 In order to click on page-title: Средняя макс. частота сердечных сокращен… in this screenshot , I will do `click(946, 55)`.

·····

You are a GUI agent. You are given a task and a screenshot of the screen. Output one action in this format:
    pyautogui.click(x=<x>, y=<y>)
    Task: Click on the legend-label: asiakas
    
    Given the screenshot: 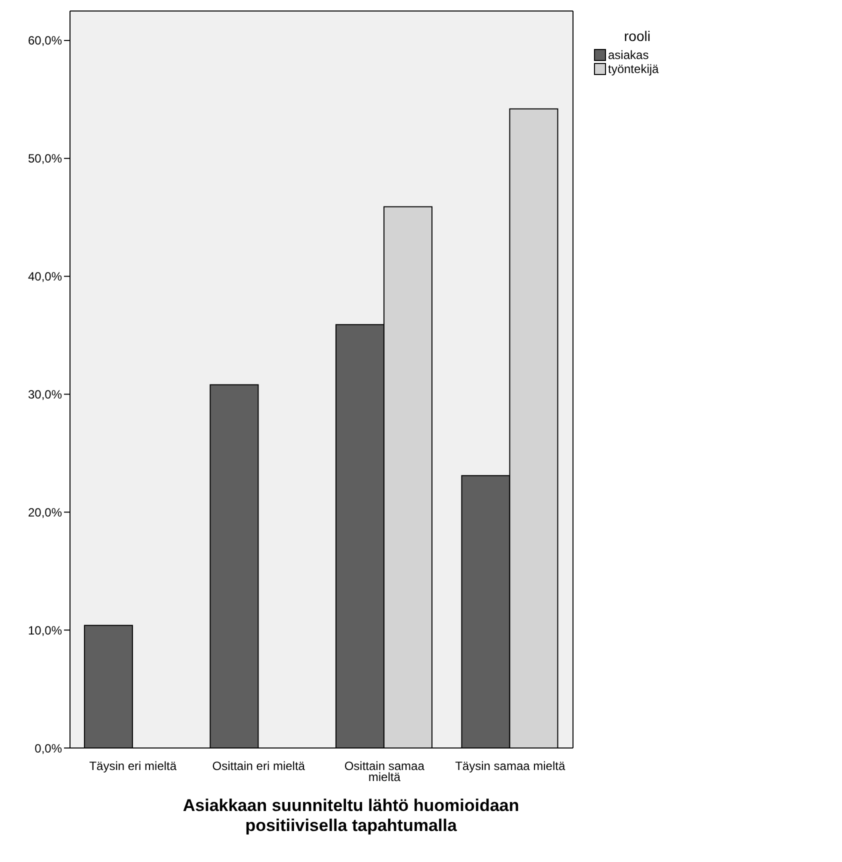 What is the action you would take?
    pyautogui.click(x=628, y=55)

·····

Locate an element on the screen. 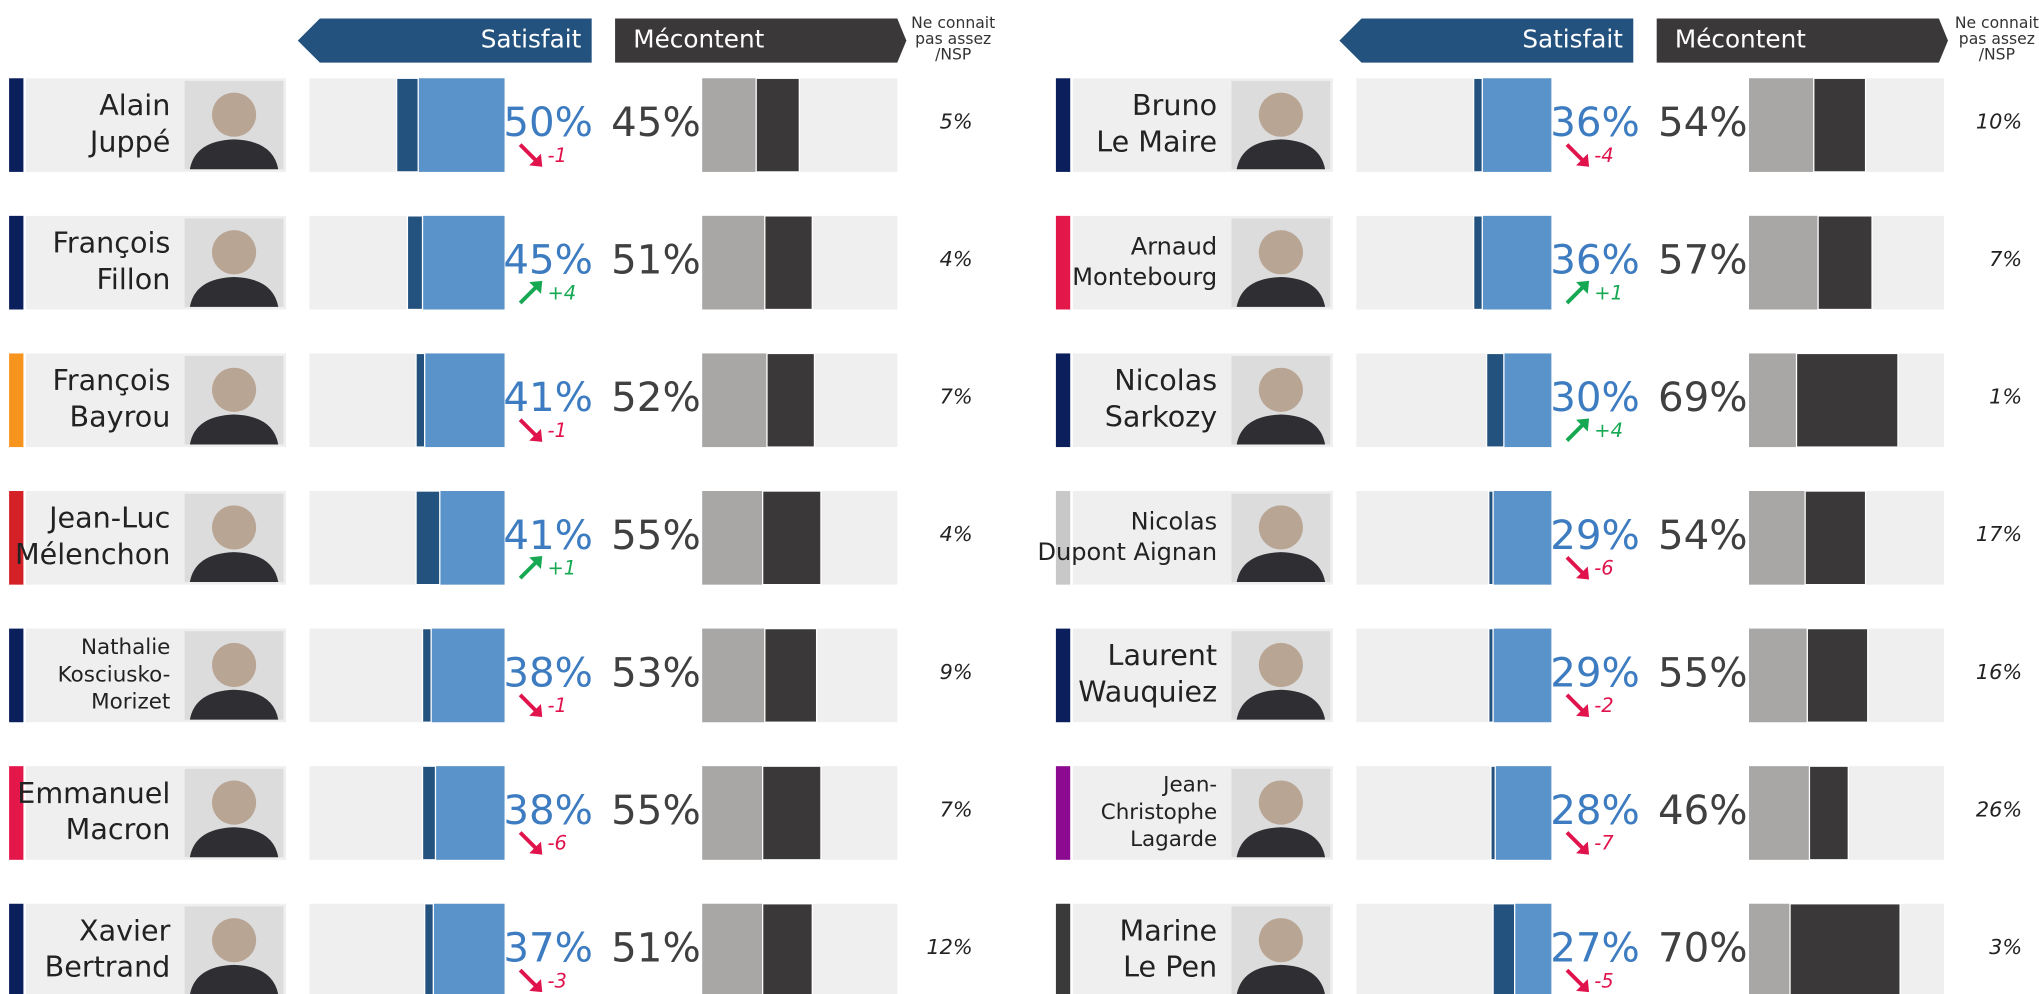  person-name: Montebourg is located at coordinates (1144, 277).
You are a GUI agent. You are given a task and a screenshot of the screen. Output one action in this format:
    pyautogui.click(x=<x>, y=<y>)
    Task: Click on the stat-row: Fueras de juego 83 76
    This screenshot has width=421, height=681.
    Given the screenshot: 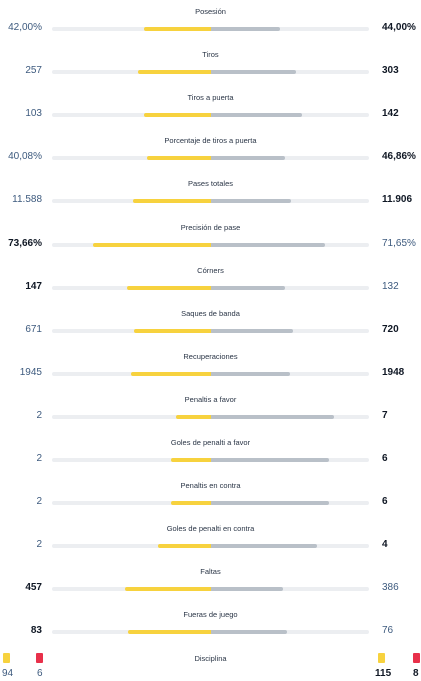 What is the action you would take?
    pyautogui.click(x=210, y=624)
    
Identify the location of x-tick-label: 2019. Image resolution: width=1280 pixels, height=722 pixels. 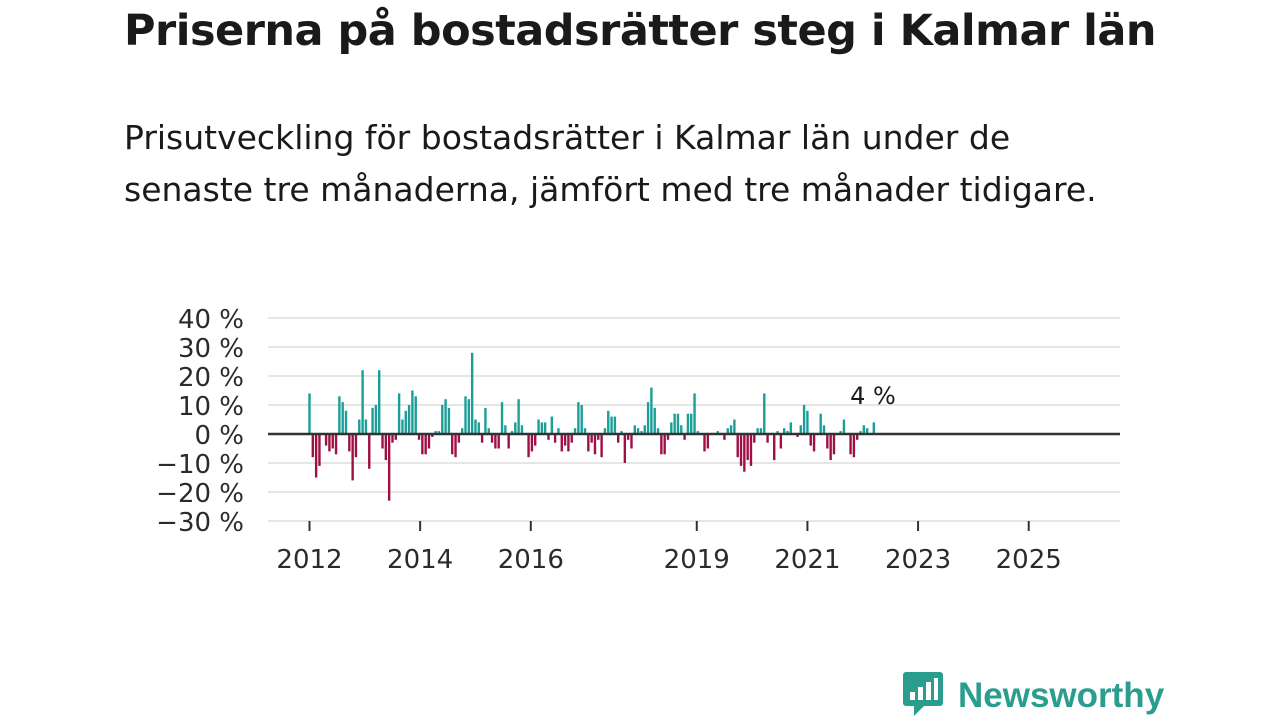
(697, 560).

·····

Work required: Reproduce the entries above without any changes, starting at the line that contains "Identify the location" and ending at the line that contains "(697, 560).", including both of those lines. Leave out the pictures.

Answer for this exercise:
Identify the location of x-tick-label: 2019. Image resolution: width=1280 pixels, height=722 pixels. 
(697, 560).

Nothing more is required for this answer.